A l’origine d’Anticon et de tous les Anticon-like, il y a des blancs. Des blancs issus de la classe moyenne américaine qui se sont formés musicalement dans les années 90 et qui ont, de ce fait, été nourris à rations égales par un rap en triomphe et par un rock alternatif révélé au grand jour par l’explosion grunge. Des gens qui, expérience plus rare en France, ont pleinement digéré les sons et les codes propres à chacun de ces genres musicaux, qui se les sont appropriés et qui les ont synthétisés, quittes à y ajouter quelques agréments électroniques supplémentaires. Mais à l’origine d’Anticon, il y a aussi et surtout Sole, et avant cela son premier groupe, les Live Poets, auquel a apppartenu aussi un certain JD Walker.

JD WALKER - Them Get You... Them Got You

JD Walker (ou jdwalker, si l’on suit l’orthographe du disque) n’a pas quitté le Maine pour s’installer à l’autre bout des Etats-Unis. Il n’a pas rejoint le label à la fourmi, même s’il est distribué par 6 Months, même si Alias et Sole produisent pour lui, à l’occasion. JD Walker a poursuivi son chemin loin de toute exposition, à l’écart de l'engouement dont ont bénéficié ses petits copains installés en Californie.
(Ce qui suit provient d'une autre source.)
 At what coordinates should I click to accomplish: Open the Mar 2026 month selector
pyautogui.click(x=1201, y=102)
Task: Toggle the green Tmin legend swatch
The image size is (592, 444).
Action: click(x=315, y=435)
Pourtant, aucun disque ne symbolise mieux cette fusion des genres propre à ce rap de blancs que Them Get You… Them Got You. Sur ce second album après un Our Condition tout aussi confidentiel sorti vers 2002, JD Walker passe sans couture des instrumentations les plus minimalistes à l’électronique la plus bizarre, du folk le plus rêche au rap le plus ampoulé. Il le fait dès les toutes premières plages, quand à l’a capella de "Nailded" succède avec les mêmes paroles un "Nails Over Unjoy" hip-hop produit par ce bon vieil Alias.
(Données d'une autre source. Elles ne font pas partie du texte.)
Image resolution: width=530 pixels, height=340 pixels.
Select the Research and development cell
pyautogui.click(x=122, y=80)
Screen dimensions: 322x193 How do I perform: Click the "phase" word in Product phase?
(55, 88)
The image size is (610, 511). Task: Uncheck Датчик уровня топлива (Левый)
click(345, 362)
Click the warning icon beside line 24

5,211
Tout au long de l’album, les beats ne cessent de changer. Ils s'adaptent à la voix protéiforme de JD Walker, tantôt chant rocailleux, tantôt phrasé sur-articulé à la Aesop Rock. Ce peut être une superposition de guitares électrique et acoustique agrémentée d’une poignée de scratches et d’une voix harangueuse mais pas rap pour autant ("Omen"), une plage de jazz relax ("Jazzy Fresh Fucker"), du néo-grunge ("Men And Women Show"), un rap urgent noyé sous les percussions ("The Two Six"), un folk dépouillé ("Know No Company") ou une complainte langoureuse sur guitare criarde, à la Beck des mauvais jours ("Red Sky In The Morning").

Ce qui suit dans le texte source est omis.